The Dutchman in London made contact after several weeks – we’d let him run so we could keep an eye on him – and he seemed fine so I was happy I’d not done anything wrong in the inquiry. He seemed as puzzled as me that the cocaine trade had been shelved. The whole business remains as much a mystery to me today as it did then.

* * *

Corruption has been and, I fear, always will be, a sad fact of life in the police force. I’ve turned down offers that could have made me millions. Informants have suggested that, when we raided the home of one coke dealer known to keep a stash of £100,000 in his deep freeze, we hand in only £40,000 and split the rest. Informants have put up propositions that when I went into a drugs job in which six kilos of heroin would be found, I could say it was four and we’d share the other two between us and make a nice few quid. Invariably, each time I’d turn round and say, ‘I didn’t hear that,’ or ‘Look, mate, we haven’t had this conversation, get my drift?’ You could see the look in their faces, the palpable disappointment, when they realised I wasn’t up for a fiddle. They thought we were going out there to earn a bit, and why not? We go out there and infiltrate these people, we’re all in it together, we’ve put ourselves on the line here, now come on, let’s just have a little weed out of the gear. They have no scruples about it at all.

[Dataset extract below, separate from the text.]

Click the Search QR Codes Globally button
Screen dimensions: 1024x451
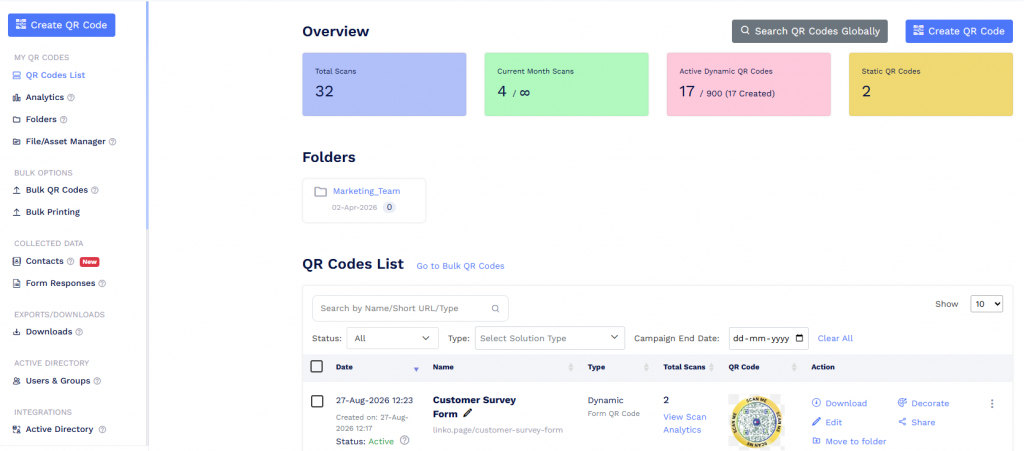click(x=810, y=31)
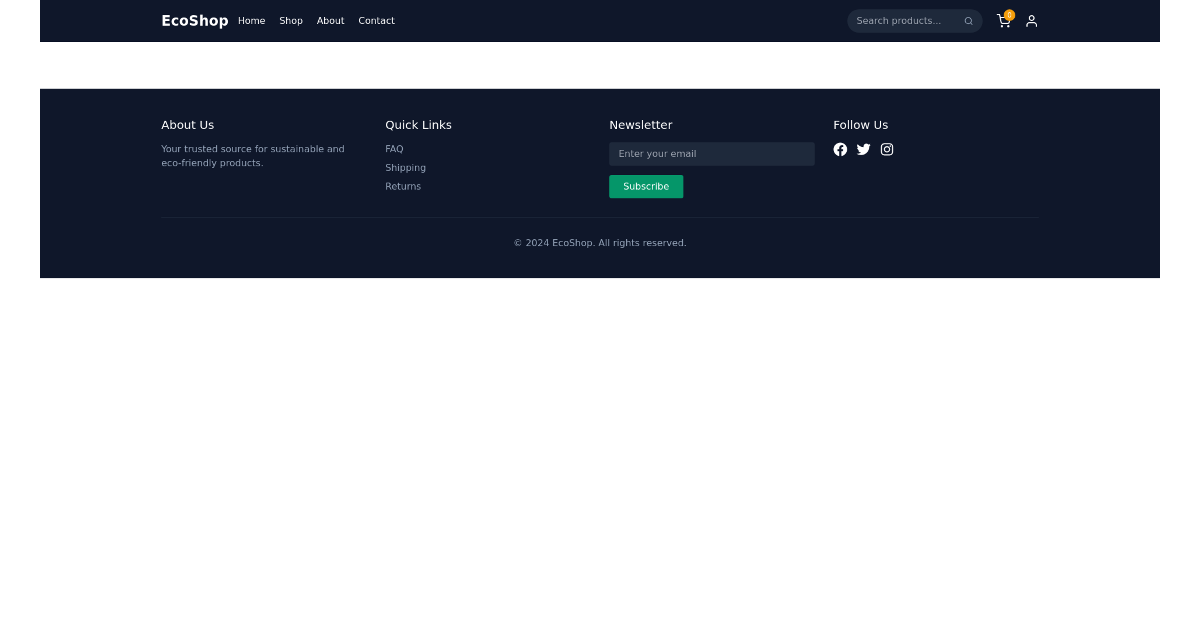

I’ve turned down every proposition ever put to me, but I’ve had to be very, very careful. If you upset
the informant, if you don’t go along with the scam, he might not want to work with you and the whole operation could fall flat on its face. They always make it sound so easy, so foolproof. Be it money or drugs that mysteriously go missing, there aren’t many villains likely to say, ‘I’ve been robbed – I had six kilos on me, not four,’ or ‘I had a 100 grand in there, not 40,’ because the more they had, the more it would implicate them in the crime. So they keep quiet. And who would believe them anyway, when two or three fine, upstanding members of Her Majesty’s police force stand up in the witness box and give their version under oath? Of course we didn’t nick the stuff, Your Honour. Perish the thought! It’s the oldest defence in the world to say the cops are bent. Not hearing any slippery propositions in the first place was always the best way of dealing with it. An informant can’t then go back to his handler, who would be in on the scam, and say, ‘You’ve got to sack this bloke ’cos he’s not playing ball.’ It stopped things in their tracks before it got out of hand. I just wanted to get on with the job of nicking villains, not robbing off them.